─── PAGE EXTRACT ───

Do you want to discuss truly dangerous drugs?  Consider SSRI antidepressants.  They are associated with a boatload of suicides, such that they are labelled with "black box" warnings, used for only the riskiest drugs.  Yet according to NBC, 12% of Americans take antidepressants, most of which are SSRIs.  They are associated with cardiac toxicity and arrhythmias, especially if taken with certain other drugs.  Are our public health officials using the media to warn us about this major public health risk?  


Chloroquine, and the related drug hydroxychloroquine, are naturally associated with some risk, as are all drugs.  But they have a very interesting benefit:  they kill SARS-2. They may also reduce the excessive inflammatory response that often leads to death.
 They have no "black box" warning and are sold over the counter in many countries.

The FDA approves and labels drugs based on their risks and benefits.  Thus a cancer drug, which may kill you, is approved because the cancer may also kill you, and FDA reasons that a greater level of risk is warranted under the circumstances.

The primary risks of hydroxychloroquine are cardiac arrhythmia (not common, and generally only a problem when there is an interaction with other drugs the patient takes) or ophthalmic toxicity, which occurs almost exclusively with prolonged, cumulative use.  I check drug interactions when I prescribe hydroxychloroquine, and pharmacies do as well.  Used under these conditions it is a very safe drug.  I have prescribed it for lupus, Lyme disease and rheumatoid arthritis, and I took its cousin, chloroquine, for nearly a year for malaria prevention.  


Dr. Oz interviewed rheumatologist Daniel Wallace, MD (a favorite doc of mine for his writings on fibromyalgia) who has treated thousands of patients with hydroxychloroquine.  Dr. Wallace notes that as monotherapy (used alone, so there are no drug interactions), there are no reports in the medical literature of deaths from the drug. And none of his patients taking the drug have developed Covid-19.  At LA's Cedar-Sinai hospital, where he works, only one lupus patient on hydroxychloroquine, who took the drug intermittently,  has been admitted with Covid-19.  

In India, healthcare workers are being given this drug in the hope it will prevent SARS-CoV-2 infection, and India initially banned exports so it would have enough for its own population. The Indian Heart Rhythm Society has issued recommendations for the safe use of hydroxychloroquine.

─── INFORMATION SUPPLIED ───

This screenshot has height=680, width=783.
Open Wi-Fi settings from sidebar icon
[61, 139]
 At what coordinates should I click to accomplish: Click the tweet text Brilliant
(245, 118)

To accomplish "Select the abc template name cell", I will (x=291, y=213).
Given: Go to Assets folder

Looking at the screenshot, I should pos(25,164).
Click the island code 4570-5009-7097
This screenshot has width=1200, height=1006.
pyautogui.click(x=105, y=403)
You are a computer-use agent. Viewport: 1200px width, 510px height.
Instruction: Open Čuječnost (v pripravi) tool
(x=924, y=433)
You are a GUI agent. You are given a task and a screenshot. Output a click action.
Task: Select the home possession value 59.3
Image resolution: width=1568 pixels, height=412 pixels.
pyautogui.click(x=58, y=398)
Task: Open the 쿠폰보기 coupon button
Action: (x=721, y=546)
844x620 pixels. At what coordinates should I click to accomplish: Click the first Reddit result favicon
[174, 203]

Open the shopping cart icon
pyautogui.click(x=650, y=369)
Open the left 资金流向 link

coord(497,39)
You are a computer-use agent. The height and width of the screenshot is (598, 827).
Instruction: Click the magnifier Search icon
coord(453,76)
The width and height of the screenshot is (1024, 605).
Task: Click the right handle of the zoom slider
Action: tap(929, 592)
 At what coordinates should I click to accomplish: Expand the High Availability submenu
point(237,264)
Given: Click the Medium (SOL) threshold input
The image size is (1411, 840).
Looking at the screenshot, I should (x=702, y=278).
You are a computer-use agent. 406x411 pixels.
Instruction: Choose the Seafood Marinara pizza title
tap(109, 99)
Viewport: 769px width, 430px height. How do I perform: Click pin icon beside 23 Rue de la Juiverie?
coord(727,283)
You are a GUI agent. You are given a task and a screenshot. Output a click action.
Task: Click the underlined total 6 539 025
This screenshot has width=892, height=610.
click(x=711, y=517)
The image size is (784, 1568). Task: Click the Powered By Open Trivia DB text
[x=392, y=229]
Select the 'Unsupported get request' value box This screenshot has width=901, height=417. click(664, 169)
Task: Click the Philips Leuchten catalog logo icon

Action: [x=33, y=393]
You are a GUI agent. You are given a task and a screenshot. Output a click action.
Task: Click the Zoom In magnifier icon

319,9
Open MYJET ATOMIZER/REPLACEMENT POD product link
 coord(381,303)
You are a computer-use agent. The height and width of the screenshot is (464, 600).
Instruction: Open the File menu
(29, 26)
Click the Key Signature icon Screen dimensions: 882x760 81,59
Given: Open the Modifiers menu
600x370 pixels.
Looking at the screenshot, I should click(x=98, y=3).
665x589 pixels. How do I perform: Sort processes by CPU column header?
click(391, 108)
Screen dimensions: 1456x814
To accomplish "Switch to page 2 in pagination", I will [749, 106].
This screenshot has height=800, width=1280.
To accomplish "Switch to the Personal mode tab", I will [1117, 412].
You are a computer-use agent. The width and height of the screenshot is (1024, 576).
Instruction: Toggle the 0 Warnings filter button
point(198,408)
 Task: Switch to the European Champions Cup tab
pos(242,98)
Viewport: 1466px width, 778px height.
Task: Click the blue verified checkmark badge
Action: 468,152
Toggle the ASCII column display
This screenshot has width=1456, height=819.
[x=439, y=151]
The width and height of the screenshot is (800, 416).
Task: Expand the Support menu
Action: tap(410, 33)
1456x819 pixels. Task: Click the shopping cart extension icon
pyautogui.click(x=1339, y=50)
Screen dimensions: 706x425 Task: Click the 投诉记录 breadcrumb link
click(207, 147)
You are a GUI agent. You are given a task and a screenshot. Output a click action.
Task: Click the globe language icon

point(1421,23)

───

• _EXERCISE INSTRUCTIONS_:
- A) Rewrite the hydroxychloroquine passage from "Do you want" through "public health risk?", inclusive, changing "boatload" to "large number".
- B) Which conditions does the writer of the hydroxychloroquine passage say they have prescribed hydroxychloroquine for?
Rely only on the hydroxychloroquine passage for what follows.

• _ANSWERS PROVIDED_:
- A)
Do you want to discuss truly dangerous drugs?  Consider SSRI antidepressants.  They are associated with a large number of suicides, such that they are labelled with "black box" warnings, used for only the riskiest drugs.  Yet according to NBC, 12% of Americans take antidepressants, most of which are SSRIs.  They are associated with cardiac toxicity and arrhythmias, especially if taken with certain other drugs.  Are our public health officials using the media to warn us about this major public health risk?

- B) Lupus, Lyme disease, and rheumatoid arthritis.